* [What to produce]: Reproduce exactly, from the data that follows, the line with "Uncheck the 'fix recent' todo checkbox", the line with "This screenshot has width=581, height=525.", and every line that lies between them.

* [Task data]:
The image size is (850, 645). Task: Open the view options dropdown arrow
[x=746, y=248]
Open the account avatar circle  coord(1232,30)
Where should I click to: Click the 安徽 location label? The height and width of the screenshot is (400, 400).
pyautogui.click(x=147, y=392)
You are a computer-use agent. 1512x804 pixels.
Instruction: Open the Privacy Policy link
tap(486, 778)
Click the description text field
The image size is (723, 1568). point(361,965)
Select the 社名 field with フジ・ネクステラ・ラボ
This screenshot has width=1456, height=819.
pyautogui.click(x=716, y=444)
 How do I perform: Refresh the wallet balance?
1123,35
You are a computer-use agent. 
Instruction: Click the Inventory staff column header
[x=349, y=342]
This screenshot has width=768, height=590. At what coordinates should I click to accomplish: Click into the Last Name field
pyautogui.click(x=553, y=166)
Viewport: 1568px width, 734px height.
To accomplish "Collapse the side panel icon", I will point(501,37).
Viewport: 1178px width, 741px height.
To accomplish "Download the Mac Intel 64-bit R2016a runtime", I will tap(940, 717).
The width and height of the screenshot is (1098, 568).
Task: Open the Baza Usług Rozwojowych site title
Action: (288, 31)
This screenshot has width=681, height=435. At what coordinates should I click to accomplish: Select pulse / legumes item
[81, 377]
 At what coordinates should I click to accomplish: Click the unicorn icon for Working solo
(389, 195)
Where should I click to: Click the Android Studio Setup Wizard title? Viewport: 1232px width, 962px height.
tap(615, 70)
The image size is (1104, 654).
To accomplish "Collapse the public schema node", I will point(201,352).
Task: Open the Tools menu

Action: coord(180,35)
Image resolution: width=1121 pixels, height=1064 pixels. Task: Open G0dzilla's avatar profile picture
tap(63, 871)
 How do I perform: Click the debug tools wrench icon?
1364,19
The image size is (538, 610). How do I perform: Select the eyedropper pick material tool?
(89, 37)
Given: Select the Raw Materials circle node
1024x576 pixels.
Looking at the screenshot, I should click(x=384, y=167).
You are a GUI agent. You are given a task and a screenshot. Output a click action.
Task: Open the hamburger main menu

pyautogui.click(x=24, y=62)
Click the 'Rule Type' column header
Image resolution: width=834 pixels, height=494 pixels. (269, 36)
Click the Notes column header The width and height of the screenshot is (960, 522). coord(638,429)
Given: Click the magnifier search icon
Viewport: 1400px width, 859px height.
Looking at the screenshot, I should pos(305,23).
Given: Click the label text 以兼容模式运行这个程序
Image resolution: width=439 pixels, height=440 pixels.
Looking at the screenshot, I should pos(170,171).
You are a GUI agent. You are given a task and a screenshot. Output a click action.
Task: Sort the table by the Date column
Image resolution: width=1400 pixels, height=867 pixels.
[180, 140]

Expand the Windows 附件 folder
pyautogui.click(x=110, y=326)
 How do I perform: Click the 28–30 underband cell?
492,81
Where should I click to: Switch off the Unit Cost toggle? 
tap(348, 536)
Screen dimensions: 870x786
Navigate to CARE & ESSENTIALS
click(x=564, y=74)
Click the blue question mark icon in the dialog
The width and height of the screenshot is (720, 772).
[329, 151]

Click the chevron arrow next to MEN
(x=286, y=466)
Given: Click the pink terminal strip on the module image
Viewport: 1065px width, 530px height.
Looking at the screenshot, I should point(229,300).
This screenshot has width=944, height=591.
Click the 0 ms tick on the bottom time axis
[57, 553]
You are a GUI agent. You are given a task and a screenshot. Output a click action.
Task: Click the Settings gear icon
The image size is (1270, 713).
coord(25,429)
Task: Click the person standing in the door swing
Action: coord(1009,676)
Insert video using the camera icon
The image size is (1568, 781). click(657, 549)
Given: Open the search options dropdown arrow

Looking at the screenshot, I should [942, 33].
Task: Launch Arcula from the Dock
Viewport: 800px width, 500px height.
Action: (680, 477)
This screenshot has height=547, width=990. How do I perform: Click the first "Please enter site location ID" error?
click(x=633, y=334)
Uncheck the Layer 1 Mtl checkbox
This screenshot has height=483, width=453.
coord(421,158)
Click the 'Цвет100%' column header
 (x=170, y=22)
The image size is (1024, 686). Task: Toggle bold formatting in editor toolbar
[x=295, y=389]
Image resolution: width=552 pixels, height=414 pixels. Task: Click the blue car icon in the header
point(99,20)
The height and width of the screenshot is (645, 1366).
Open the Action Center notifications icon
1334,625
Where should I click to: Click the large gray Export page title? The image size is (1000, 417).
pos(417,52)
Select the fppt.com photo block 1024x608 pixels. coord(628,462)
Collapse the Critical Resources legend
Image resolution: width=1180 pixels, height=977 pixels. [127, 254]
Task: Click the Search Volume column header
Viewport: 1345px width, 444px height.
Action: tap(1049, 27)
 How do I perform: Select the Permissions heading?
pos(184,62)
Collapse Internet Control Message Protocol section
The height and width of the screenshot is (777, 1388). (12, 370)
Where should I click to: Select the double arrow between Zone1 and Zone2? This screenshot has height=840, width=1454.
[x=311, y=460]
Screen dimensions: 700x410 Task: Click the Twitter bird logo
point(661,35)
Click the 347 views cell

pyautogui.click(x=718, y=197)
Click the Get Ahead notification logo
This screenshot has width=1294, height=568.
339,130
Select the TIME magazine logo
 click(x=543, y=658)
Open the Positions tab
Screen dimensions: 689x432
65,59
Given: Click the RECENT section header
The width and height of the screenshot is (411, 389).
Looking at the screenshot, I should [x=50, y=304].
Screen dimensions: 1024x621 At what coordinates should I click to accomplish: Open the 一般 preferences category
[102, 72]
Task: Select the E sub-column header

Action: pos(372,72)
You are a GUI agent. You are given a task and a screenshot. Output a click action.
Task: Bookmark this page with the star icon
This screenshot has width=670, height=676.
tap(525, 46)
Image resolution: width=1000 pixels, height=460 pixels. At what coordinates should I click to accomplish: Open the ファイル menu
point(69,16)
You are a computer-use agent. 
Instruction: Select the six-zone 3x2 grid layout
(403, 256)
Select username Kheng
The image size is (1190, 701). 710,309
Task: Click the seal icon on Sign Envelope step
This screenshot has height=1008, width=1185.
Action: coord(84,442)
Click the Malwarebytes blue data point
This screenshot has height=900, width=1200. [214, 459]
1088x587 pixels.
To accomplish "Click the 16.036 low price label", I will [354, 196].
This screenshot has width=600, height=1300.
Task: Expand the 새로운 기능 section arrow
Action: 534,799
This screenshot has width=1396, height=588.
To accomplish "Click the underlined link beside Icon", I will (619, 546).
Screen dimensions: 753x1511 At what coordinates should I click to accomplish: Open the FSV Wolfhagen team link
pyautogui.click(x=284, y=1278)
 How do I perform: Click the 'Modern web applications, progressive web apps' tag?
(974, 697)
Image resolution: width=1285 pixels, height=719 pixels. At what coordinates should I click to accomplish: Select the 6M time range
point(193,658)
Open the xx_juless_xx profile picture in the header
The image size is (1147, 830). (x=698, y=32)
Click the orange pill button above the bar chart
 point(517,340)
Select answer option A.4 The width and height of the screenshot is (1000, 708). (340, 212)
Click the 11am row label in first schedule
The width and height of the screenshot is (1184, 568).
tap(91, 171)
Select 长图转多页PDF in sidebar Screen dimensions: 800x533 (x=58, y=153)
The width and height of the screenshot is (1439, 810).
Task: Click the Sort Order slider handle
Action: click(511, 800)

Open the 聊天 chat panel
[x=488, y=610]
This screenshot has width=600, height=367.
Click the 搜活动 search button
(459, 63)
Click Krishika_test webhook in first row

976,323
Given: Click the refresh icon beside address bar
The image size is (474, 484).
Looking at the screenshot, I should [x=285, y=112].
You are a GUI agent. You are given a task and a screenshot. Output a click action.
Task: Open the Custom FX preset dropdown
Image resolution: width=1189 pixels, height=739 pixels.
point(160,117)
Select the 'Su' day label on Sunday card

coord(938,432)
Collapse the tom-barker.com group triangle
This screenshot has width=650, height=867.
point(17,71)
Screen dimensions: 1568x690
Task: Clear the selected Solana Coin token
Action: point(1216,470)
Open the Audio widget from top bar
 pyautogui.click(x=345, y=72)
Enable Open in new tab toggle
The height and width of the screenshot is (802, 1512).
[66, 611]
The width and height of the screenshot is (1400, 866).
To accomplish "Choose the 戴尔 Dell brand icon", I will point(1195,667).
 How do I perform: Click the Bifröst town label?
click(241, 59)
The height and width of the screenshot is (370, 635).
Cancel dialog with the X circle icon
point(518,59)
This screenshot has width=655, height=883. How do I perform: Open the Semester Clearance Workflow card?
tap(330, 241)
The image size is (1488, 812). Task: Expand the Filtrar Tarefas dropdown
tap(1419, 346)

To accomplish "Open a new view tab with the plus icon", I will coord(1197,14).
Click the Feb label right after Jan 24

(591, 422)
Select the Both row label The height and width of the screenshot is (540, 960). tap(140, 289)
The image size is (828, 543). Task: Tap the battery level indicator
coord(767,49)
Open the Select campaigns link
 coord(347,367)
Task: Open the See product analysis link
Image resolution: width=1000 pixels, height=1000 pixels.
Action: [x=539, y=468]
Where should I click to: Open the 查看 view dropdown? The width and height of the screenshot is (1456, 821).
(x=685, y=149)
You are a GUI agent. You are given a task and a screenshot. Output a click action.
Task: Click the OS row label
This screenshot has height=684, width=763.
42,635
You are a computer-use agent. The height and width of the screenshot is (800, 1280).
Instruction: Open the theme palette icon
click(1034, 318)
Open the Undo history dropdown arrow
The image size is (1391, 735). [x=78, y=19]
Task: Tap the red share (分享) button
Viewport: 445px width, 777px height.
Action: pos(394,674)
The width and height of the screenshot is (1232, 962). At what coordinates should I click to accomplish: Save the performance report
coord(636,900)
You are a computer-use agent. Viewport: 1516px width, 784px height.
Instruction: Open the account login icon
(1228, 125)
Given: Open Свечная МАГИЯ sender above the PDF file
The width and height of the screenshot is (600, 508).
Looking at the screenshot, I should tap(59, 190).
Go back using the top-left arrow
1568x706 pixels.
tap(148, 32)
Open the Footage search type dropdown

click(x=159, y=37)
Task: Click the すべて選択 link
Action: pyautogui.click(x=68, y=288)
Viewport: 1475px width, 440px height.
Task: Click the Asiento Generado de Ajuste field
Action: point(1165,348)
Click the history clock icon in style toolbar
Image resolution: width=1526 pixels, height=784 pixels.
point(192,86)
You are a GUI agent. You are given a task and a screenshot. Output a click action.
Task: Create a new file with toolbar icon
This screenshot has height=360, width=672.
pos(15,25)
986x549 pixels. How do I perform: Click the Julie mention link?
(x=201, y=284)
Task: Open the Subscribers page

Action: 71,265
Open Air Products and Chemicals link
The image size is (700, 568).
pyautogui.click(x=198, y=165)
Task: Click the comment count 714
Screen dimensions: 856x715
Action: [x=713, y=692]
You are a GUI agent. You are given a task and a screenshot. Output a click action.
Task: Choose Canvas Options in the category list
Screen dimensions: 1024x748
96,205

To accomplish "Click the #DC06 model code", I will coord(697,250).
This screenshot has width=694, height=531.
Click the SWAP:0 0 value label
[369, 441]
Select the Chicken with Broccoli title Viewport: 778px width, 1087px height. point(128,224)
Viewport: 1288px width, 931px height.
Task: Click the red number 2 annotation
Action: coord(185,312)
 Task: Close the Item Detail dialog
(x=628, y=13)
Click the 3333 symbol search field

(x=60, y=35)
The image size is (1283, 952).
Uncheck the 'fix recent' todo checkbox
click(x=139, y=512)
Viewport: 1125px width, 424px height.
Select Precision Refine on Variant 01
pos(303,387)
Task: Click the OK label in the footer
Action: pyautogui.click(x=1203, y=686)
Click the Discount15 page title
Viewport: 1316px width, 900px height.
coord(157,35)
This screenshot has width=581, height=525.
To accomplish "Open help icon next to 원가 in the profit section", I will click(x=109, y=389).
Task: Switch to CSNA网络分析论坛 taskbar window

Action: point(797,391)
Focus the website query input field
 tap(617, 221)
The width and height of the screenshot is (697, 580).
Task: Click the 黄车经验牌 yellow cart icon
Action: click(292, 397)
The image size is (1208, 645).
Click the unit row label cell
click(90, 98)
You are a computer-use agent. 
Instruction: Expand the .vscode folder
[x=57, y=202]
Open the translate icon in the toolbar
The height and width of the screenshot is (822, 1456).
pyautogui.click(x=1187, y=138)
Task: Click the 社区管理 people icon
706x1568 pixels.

* [Response]:
Uncheck the 'fix recent' todo checkbox
click(x=139, y=512)
Viewport: 1125px width, 424px height.
Select Precision Refine on Variant 01
pos(303,387)
Task: Click the OK label in the footer
Action: pyautogui.click(x=1203, y=686)
Click the Discount15 page title
Viewport: 1316px width, 900px height.
coord(157,35)
This screenshot has width=581, height=525.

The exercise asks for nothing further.